Se funcionasse conforme o previsto, as coisas poderiam ser diferentes. A vantagem estaria no fluxo qualificado de informações, que pode ser fundamental na solução dos casos. Por exemplo, hoje uma criança desaparece em um estado. Porém, a elaboração do boletim de ocorrência numa delegacia de polícia não é garantia de que o alerta será dado em outras unidades da Federação.

Além disso, se essa mesma criança for encontrada em um determinado estado, a falta de integração não ajudará em nada para que ela chegue até os pais ou as autoridades do local onde a ocorrência inicial foi gerada. Em outras palavras, a ausência de comunicação impedirá a busca e, em algumas situações, que um ponto final seja colocado em histórias embebidas em lágrimas e desespero.

O Ministério da Justiça, por sua vez, enxerga o potencial do Cadastro Nacional, mas admite que ainda não conta com a esperada integração com órgãos de segurança pública. Para tanto, anuncia que tenta levar esse projeto adiante, inclusive como forma de dar sequência à Lei nº 12.648, instituída em 4 de julho de 2012, que “prevê a integração de todos os boletins de ocorrência dos Estados e a divulgação de dados de pessoas desaparecidas no portal da Secretaria Nacional de Segurança Pública (Sinesp)”.

Enquanto a solução definitiva não vem, a ineficiência continuará a criar o ambiente propício para que o desaparecimento de crianças e de adolescentes prospere no País. Contudo, se faltam políticas públicas e ferramentas eficientes para prevenir e combater esse fenômeno que afeta esse segmento da população, também não se pode ignorar a necessidade de diagnosticar as causas que levam à incidência de novos casos.

Considerados os possíveis diagnósticos de fenômeno de tamanha complexidade, a sociedade, em especial o governo – em todas as suas esferas de atuação –, deve estar atenta a ações que são necessárias para tratar o problema adequadamente. A atualização do Cadastro Nacional, como defendido pelo CFM e seus parceiros institucionais, é apenas umas das atitudes que devem ser adotadas como urgência.

Além dele, devem ser avaliadas medidas como a criação de delegacias especializadas na área da infância e da juventude, o que poderia tornar mais efetiva a busca pelos jovens desaparecidos, conforme tem sido proposto por representantes da Ordem dos Advogados do Brasil (OAB), em São Paulo.

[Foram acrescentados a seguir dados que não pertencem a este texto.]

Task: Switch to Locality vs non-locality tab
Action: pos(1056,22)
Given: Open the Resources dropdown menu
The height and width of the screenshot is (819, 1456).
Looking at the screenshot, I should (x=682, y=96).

No entendimento do grupo, que atua na Comissão da Infância e da Juventude da instituição, urge a realização de um trabalho multidisciplinar para tratar do problema.

Pela sugestão, o registro da ocorrência poderia ser feito em qualquer delegacia, mas as investigações seriam conduzidas por equipes especializadas. Essas delegacias deveriam ter condições de atuar com uso de infraestrutura e de tecnologias necessárias às apurações, além de contar com equipes multidisciplinares, com assistentes sociais e psicólogos.

No campo policial, também se faz necessário acabar com o mito de que a ocorrência de um desaparecimento só pode ser feita após 24 horas de sua constatação. Pelo contrário, ao primeiro sinal de suspeita, as autoridades devem ser comunicadas para que as investigações tenham início o quanto antes. Aliás, essa questão reforça a relevância de outra medida: a implementação de uma ampla campanha, de caráter permanente, como foco no esclarecimento da sociedade sobre o problema do desaparecimento de crianças e de adolescentes e nas formas de sua prevenção.

Em um País com tantos problemas sociais, o desaparecimento de crianças e de adolescentes não pode ser visto como um tema acessório ou menor. Trata-se de um fenômeno importante que carece de medidas para seu enfrentamento. No Brasil, esse é mais um desafio que se impõe, exigindo respostas concretas das autoridades e também das famílias, que podem ser agentes efetivos de prevenção, seja pela adoção de normas de segurança, seja pelo estímulo ao diálogo entre pais e filhos, certamente fatos de proteção. Assim, muitos homens, mulheres, crianças e adolescentes serão poupados de horas de angústia e de desespero por desconhecerem o paradeiro de seus entes queridos.

José Fernando Maia Vinagre é corregedor do Conselho Federal de Medicina (CFM).

 

*As opiniões emitidas nos artigos desta seção são de inteira responsabilidade de seus autores e não expressam, necessariamente, o entendimento do CRM-PR.